══ Provided information

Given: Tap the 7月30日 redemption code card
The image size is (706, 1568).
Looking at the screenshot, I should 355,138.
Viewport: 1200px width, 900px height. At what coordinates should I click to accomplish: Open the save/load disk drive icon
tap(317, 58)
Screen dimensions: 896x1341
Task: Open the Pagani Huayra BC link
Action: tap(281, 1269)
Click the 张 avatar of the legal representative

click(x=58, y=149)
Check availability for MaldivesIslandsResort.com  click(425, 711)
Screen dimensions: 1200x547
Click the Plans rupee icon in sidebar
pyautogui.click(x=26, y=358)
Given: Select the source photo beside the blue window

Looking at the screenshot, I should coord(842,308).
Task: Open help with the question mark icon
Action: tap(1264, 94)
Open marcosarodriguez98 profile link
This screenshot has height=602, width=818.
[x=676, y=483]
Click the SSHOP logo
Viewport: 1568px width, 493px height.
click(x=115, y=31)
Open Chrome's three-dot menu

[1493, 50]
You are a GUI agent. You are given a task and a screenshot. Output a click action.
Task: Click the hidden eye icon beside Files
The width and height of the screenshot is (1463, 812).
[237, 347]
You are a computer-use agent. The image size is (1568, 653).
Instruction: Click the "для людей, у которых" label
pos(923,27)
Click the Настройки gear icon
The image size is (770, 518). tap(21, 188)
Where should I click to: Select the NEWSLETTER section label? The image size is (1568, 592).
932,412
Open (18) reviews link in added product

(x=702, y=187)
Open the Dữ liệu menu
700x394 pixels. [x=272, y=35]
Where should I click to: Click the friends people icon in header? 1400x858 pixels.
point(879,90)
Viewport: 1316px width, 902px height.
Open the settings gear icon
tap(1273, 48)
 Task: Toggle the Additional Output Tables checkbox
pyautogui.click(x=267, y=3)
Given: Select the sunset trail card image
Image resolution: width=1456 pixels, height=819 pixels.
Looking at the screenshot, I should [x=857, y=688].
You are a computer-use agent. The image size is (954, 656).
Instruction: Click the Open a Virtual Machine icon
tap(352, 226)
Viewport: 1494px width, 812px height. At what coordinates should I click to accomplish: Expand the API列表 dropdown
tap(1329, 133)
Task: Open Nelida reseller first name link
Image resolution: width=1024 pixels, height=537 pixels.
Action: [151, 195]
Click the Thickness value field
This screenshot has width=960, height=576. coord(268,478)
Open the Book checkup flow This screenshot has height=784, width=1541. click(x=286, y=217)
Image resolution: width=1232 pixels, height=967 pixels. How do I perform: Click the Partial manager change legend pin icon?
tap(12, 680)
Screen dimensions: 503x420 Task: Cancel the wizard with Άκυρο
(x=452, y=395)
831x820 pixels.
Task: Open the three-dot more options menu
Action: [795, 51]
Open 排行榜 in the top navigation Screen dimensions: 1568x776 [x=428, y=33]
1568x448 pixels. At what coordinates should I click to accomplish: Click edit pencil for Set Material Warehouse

════

• Aim: Find every line in the data above that contains the word "menu" and copy each of those lines. Case counts.

• Task result:
Open Chrome's three-dot menu
Open the Dữ liệu menu
Task: Open the three-dot more options menu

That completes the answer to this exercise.